## Description of the task
What is the number of lines below that contain the string "This"? Give it and nothing else.

## Raw data
* * *

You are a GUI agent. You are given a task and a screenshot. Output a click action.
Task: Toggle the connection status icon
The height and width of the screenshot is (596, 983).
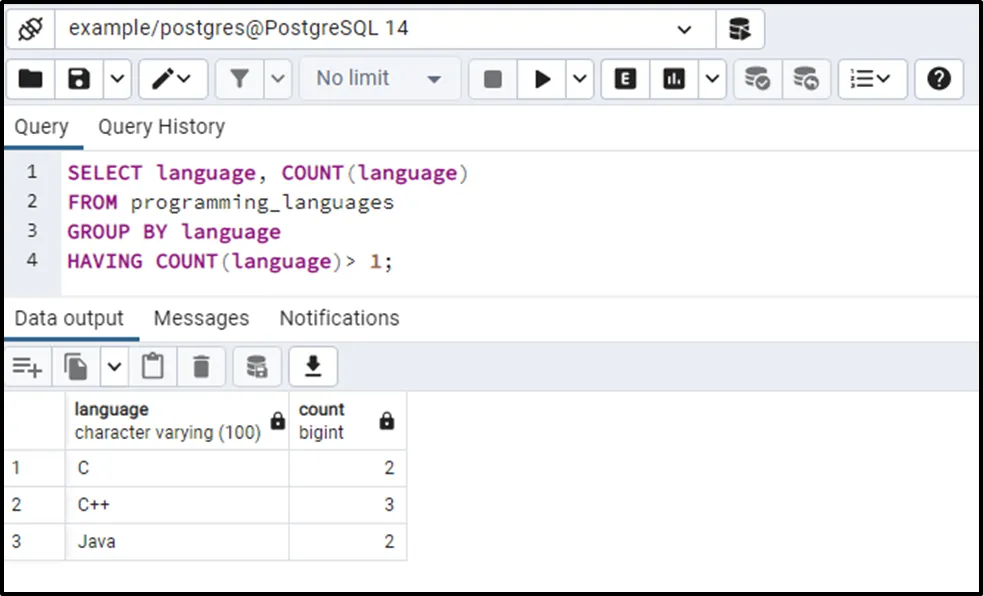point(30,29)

* * *

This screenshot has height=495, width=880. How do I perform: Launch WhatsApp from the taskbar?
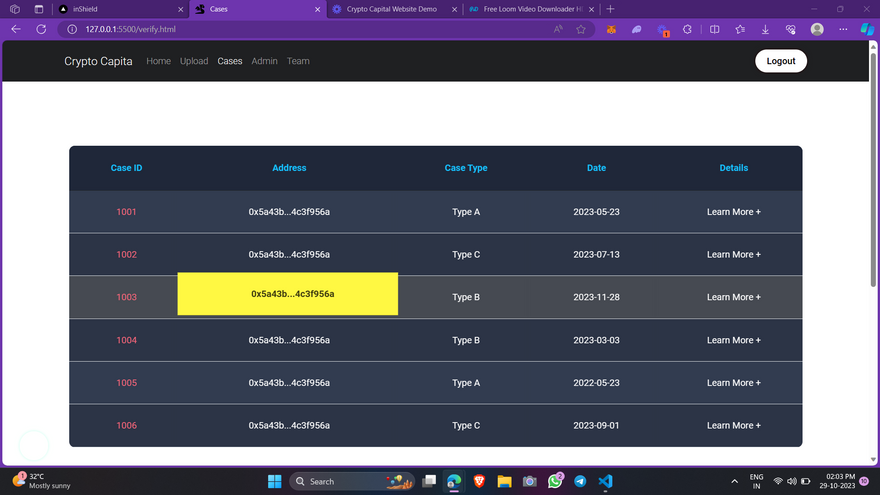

* * *

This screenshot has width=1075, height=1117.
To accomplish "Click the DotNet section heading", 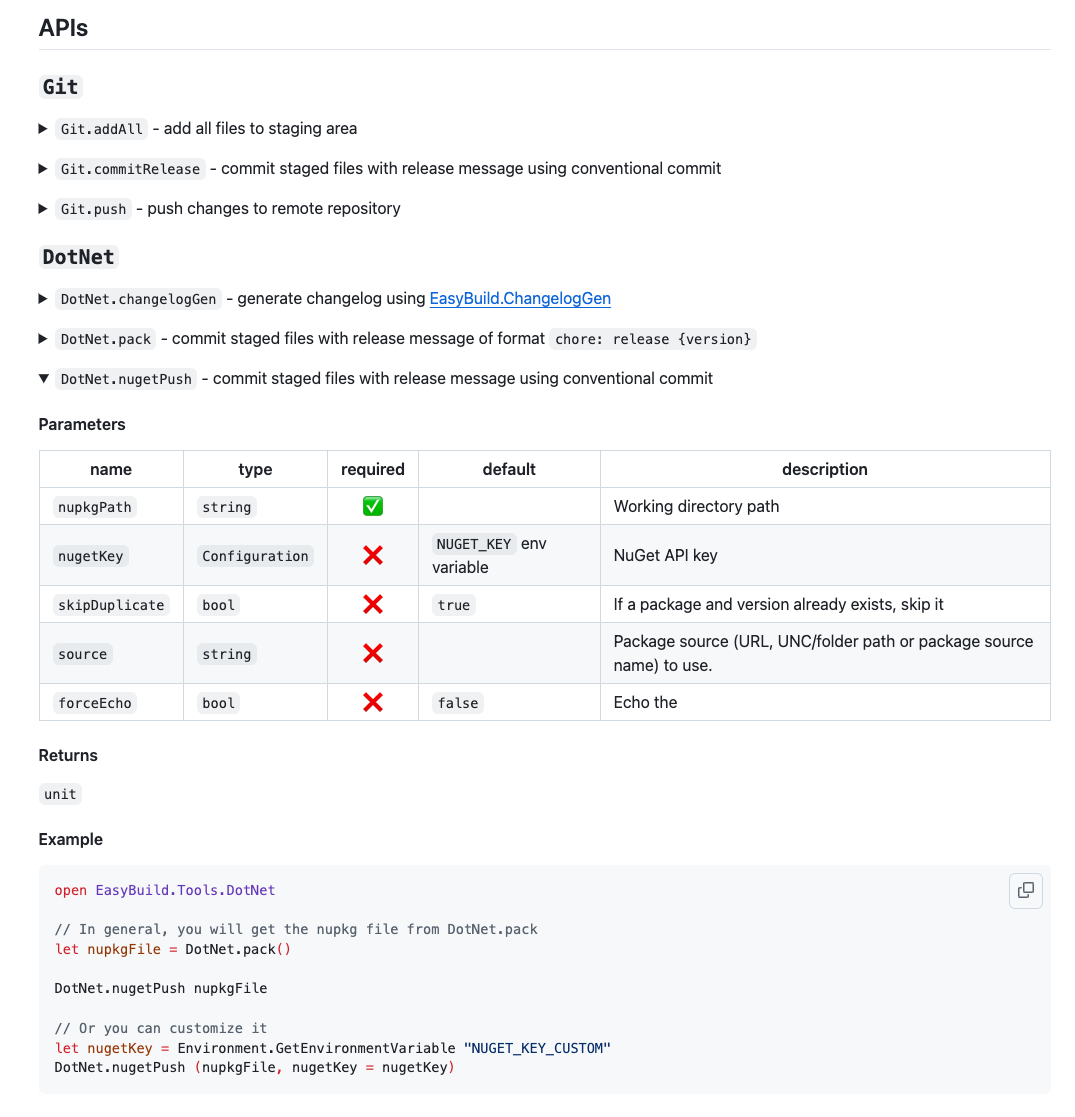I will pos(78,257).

* * *

## Task solution
2